** BEGIN Supplied information **

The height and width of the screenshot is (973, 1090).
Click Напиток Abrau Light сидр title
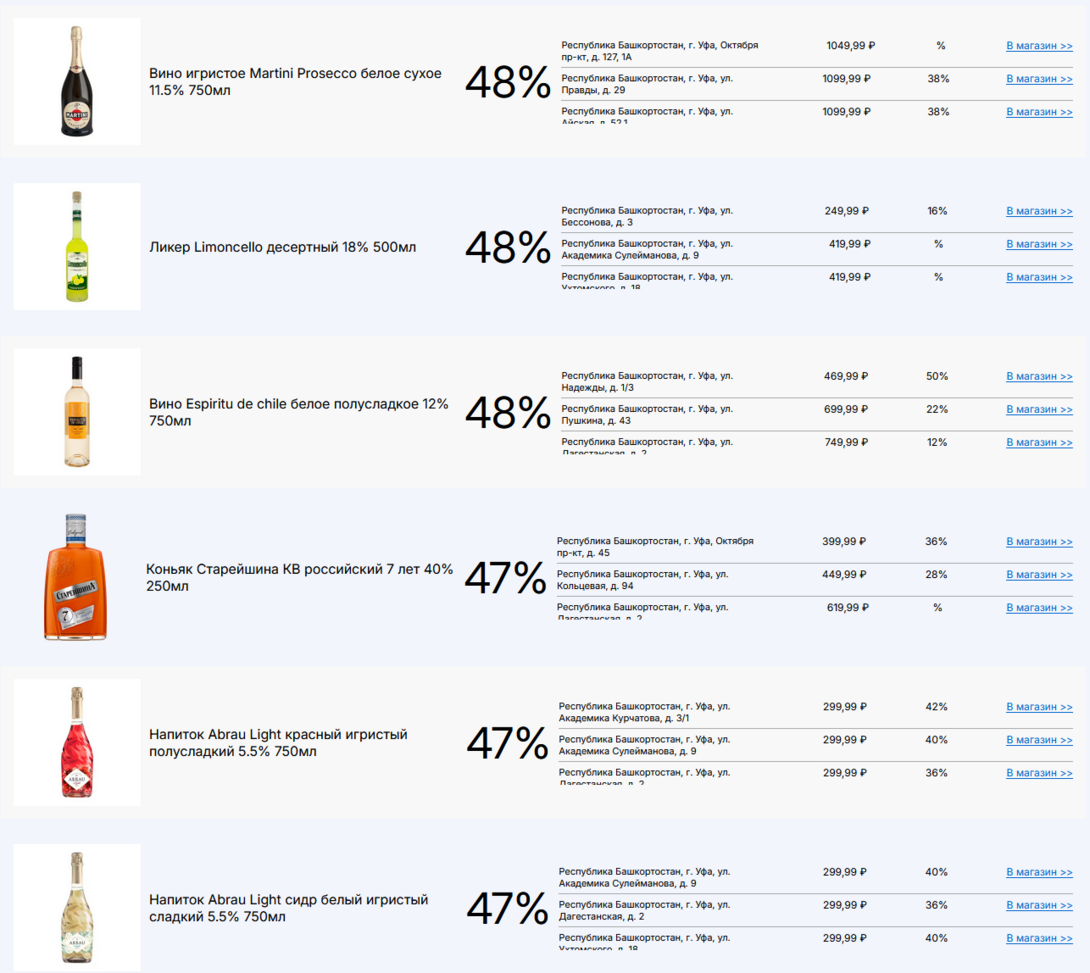click(288, 908)
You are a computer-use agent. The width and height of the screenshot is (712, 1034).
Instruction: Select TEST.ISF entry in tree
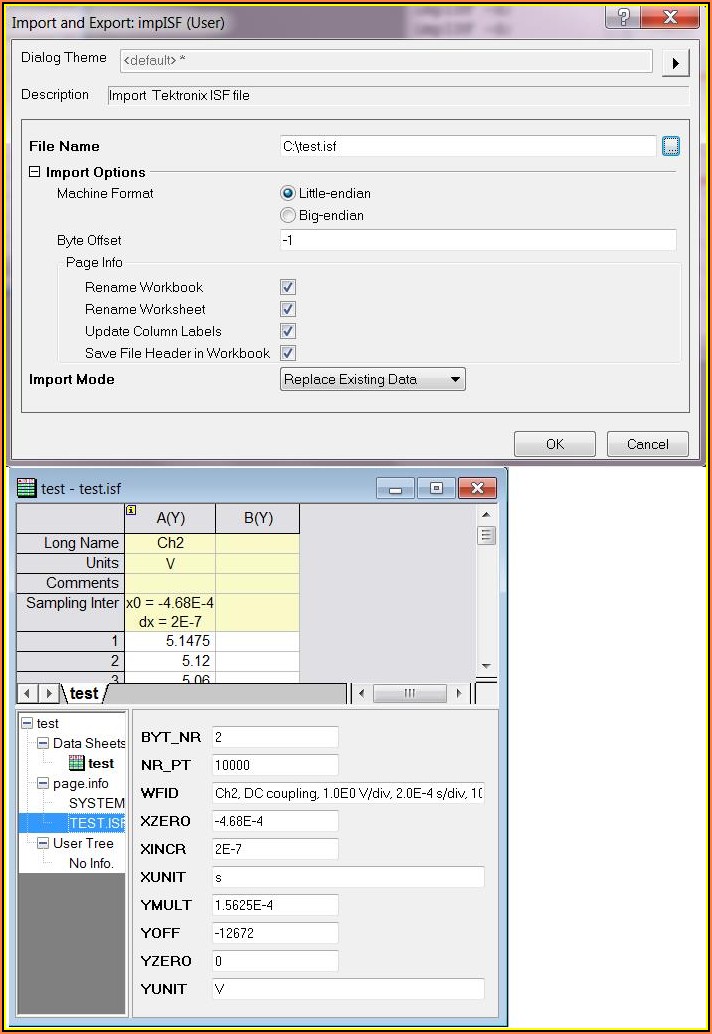tap(96, 823)
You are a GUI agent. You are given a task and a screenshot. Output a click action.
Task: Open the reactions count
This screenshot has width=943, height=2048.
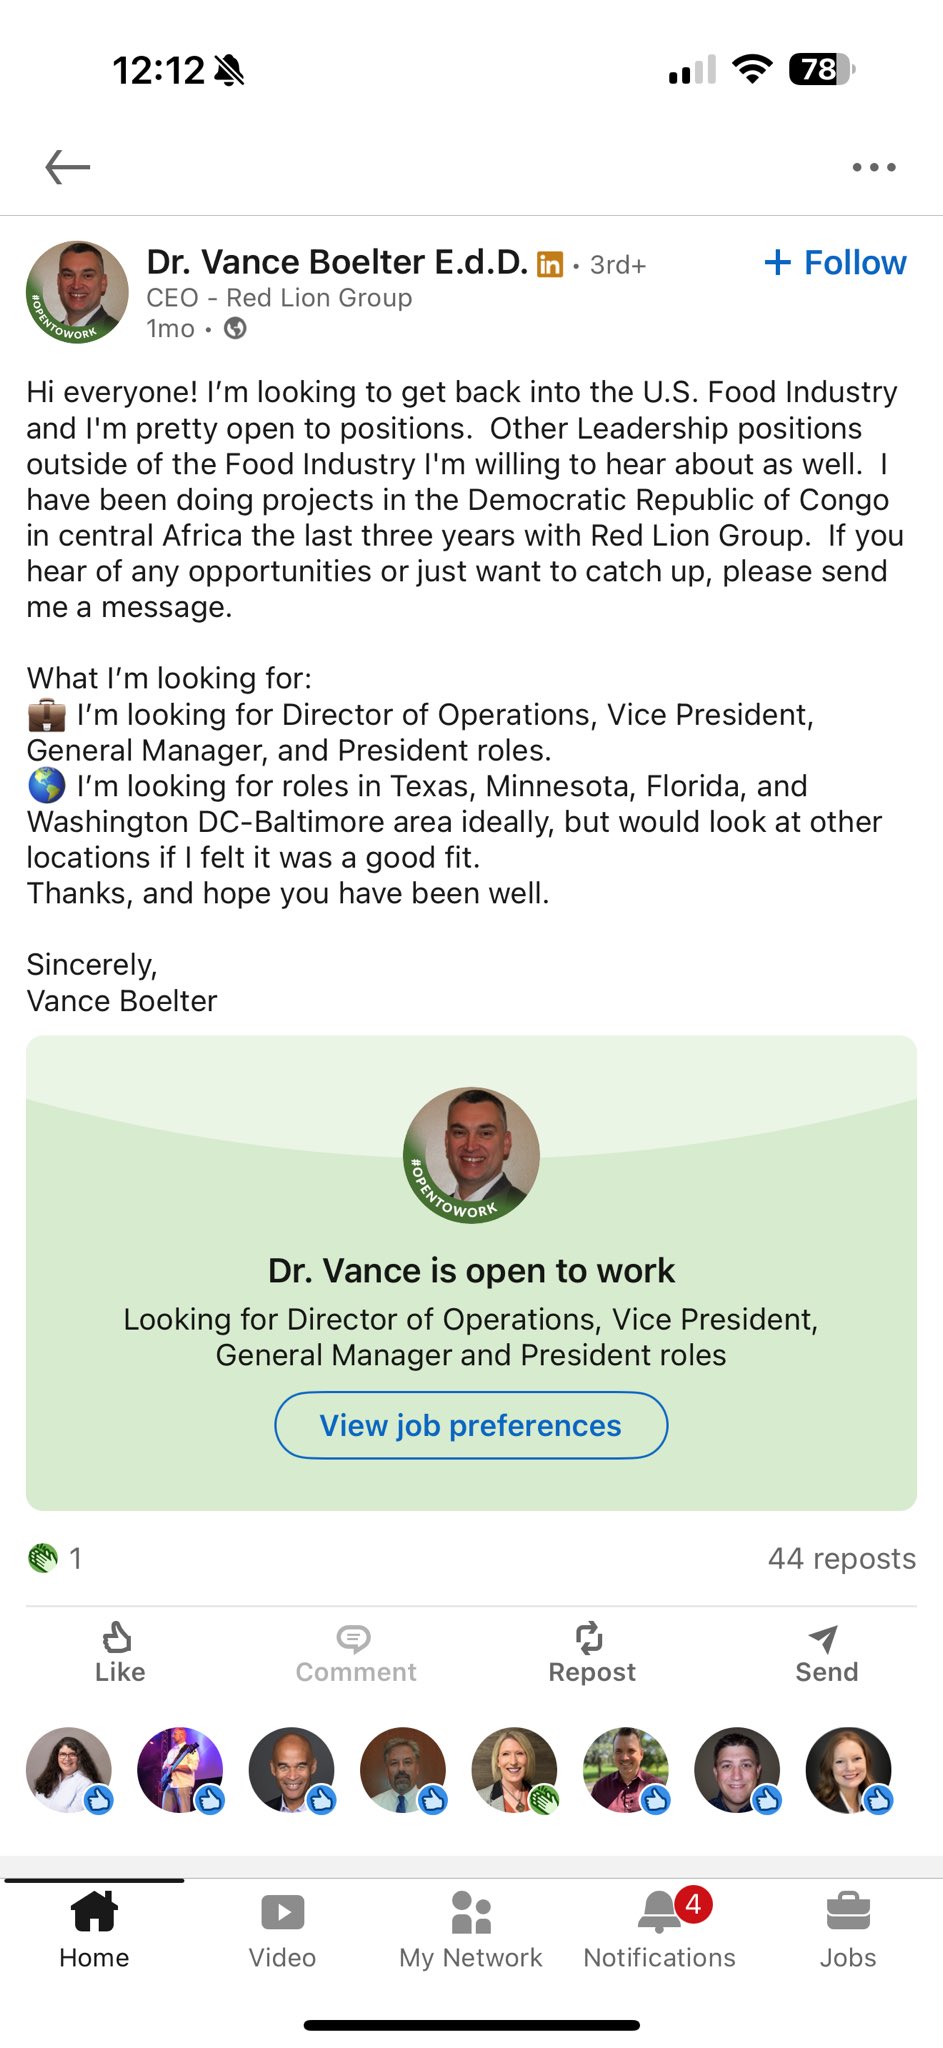[56, 1558]
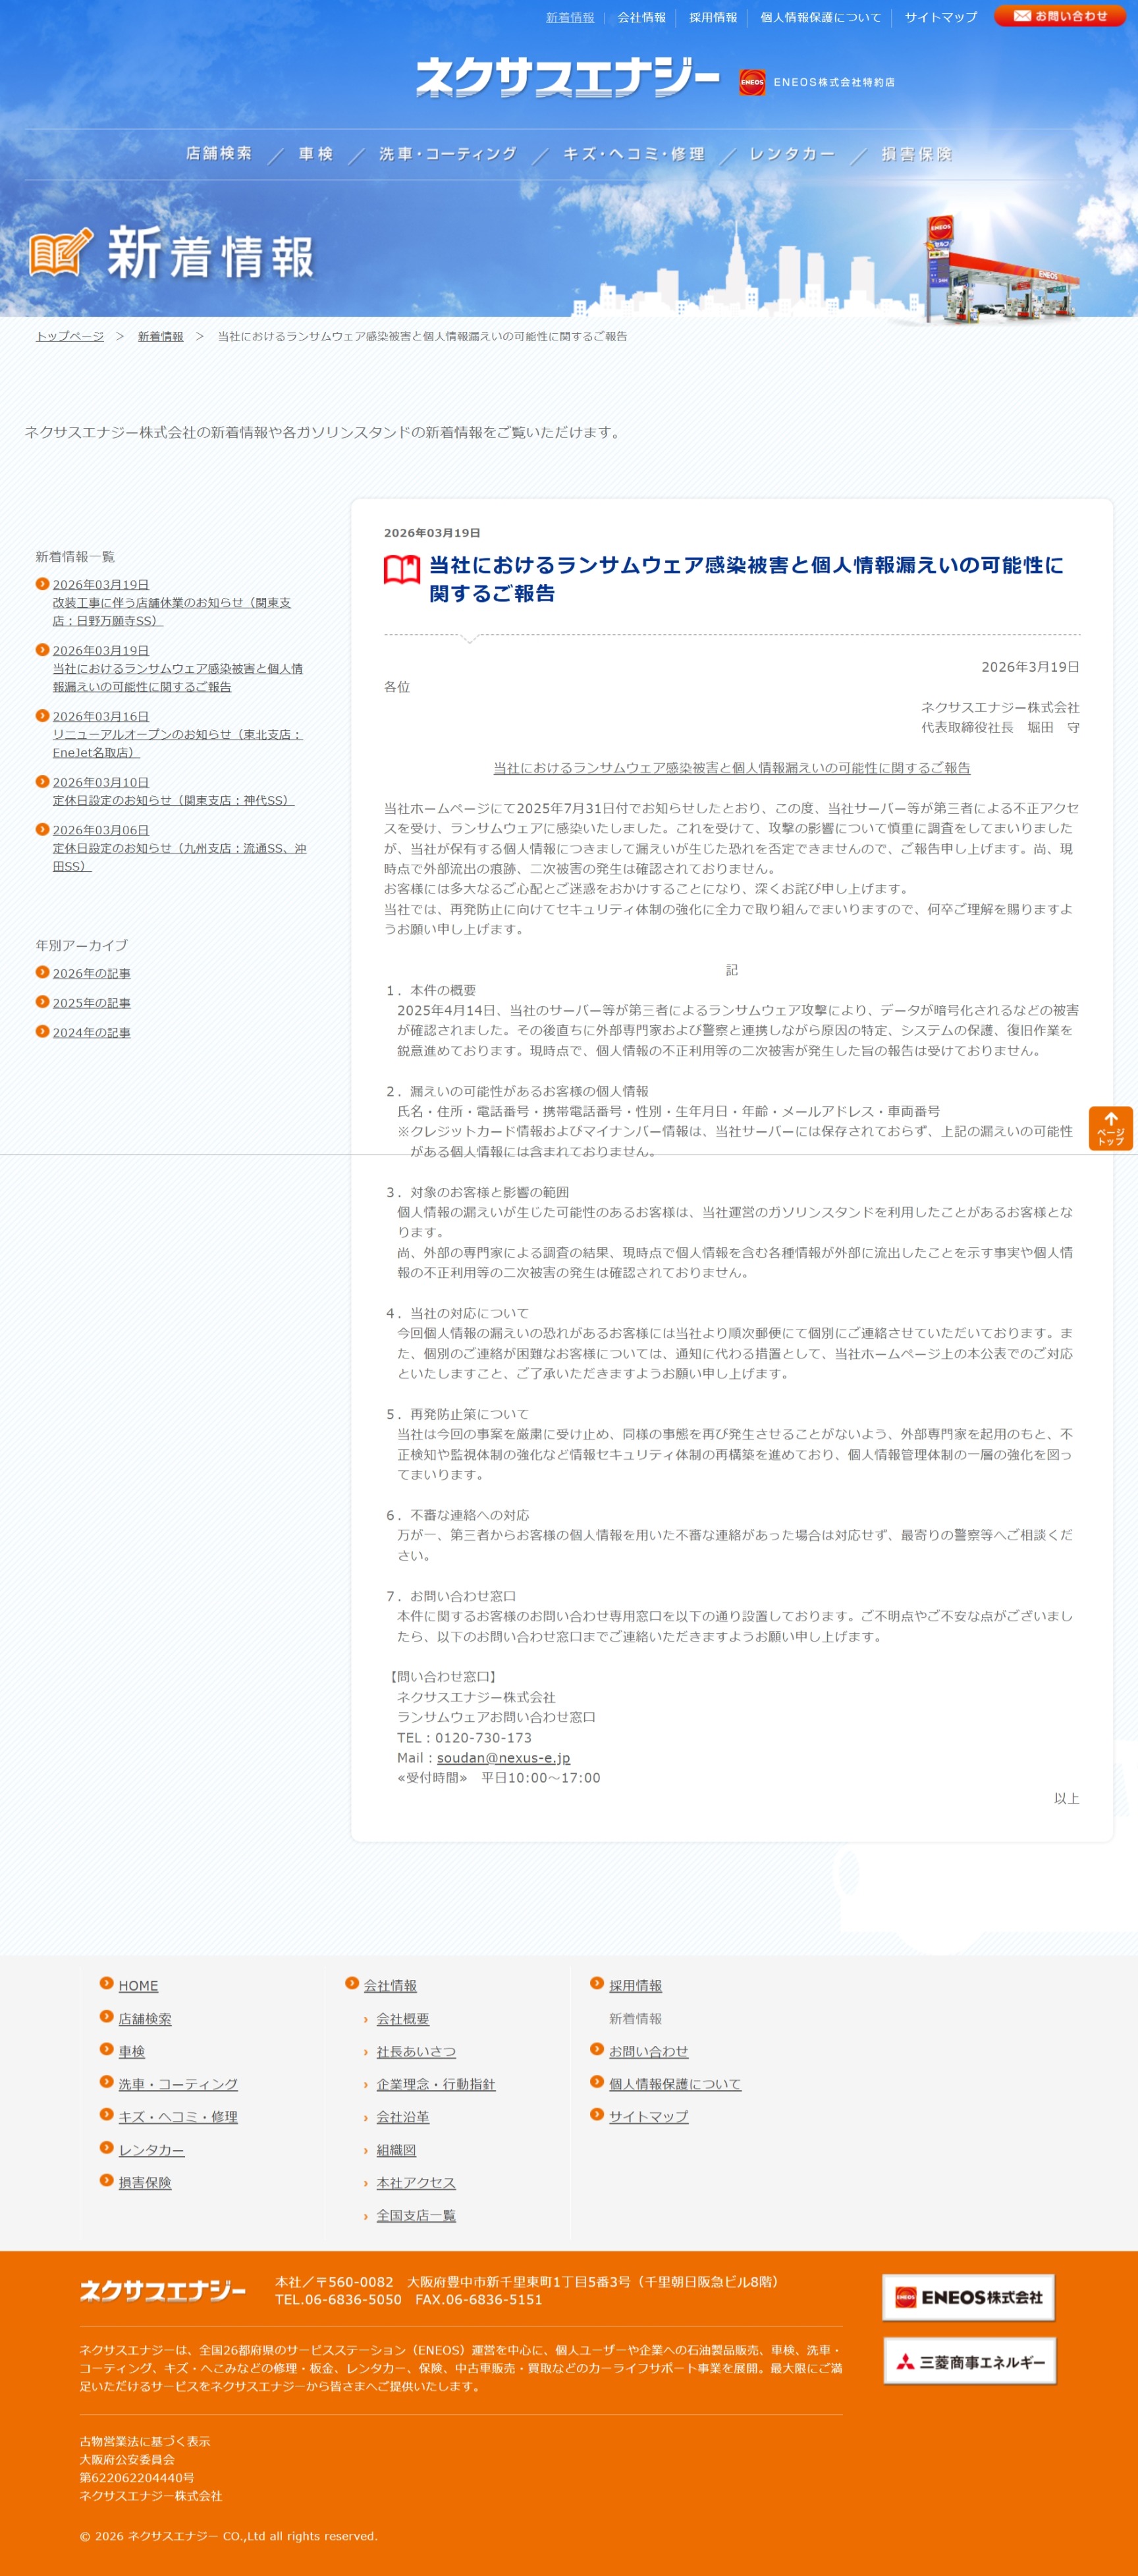Open 車検 in the main navigation
Image resolution: width=1138 pixels, height=2576 pixels.
tap(316, 154)
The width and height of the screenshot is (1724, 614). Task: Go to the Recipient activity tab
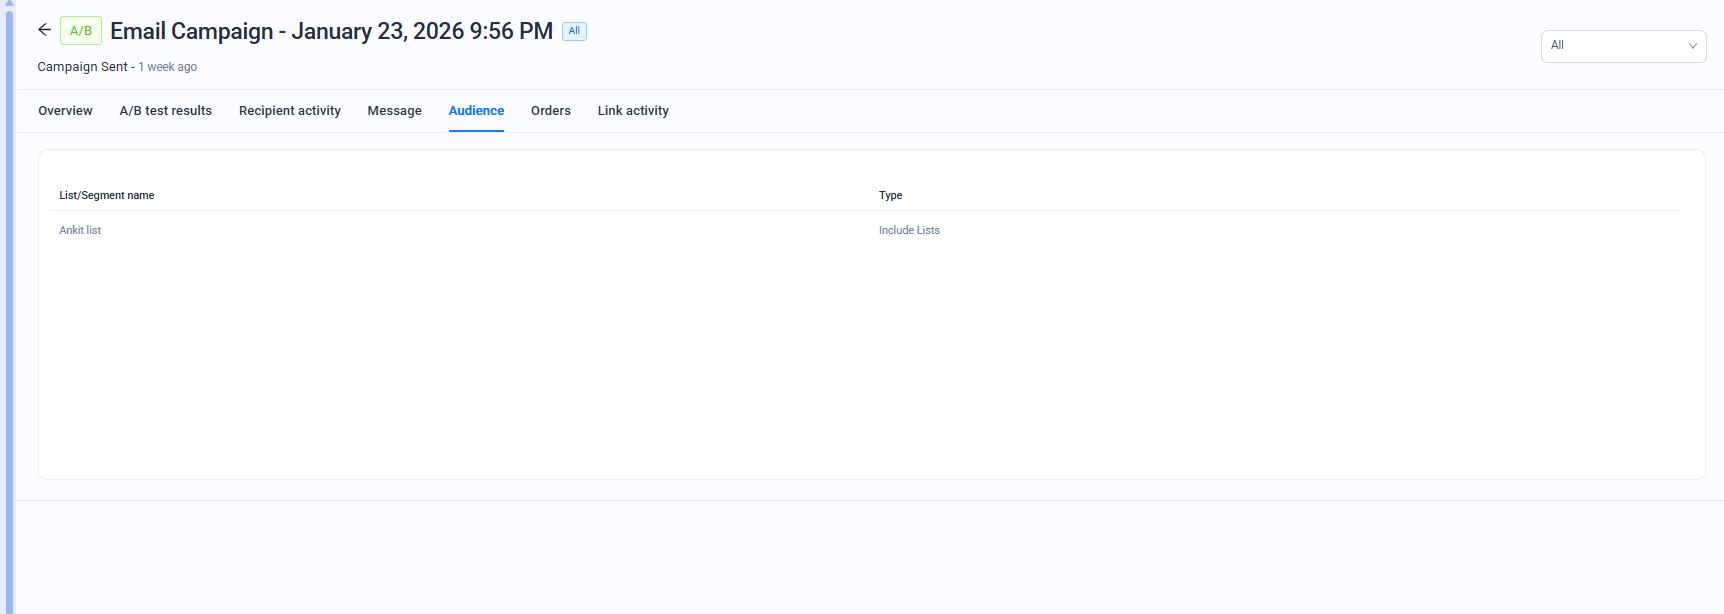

** END Supplied information **

== Required work ==
Recast everything from the line containing "You are a GUI" down through the end of the records as a Markdown table with a Row column numbering each line and a Line column holding its text. Skip blank lines and leave the pictures out.

== Exercise result ==
| Row | Line |
|---|---|
| 1 | You are a GUI agent. You are given a task and a screenshot. Output a click action. |
| 2 | Task: Open the reactions count |
| 3 | This screenshot has width=943, height=2048. |
| 4 | [56, 1558] |
| 5 | Open 車検 in the main navigation |
| 6 | Image resolution: width=1138 pixels, height=2576 pixels. |
| 7 | tap(316, 154) |
| 8 | The width and height of the screenshot is (1724, 614). Task: Go to the Recipient activity tab |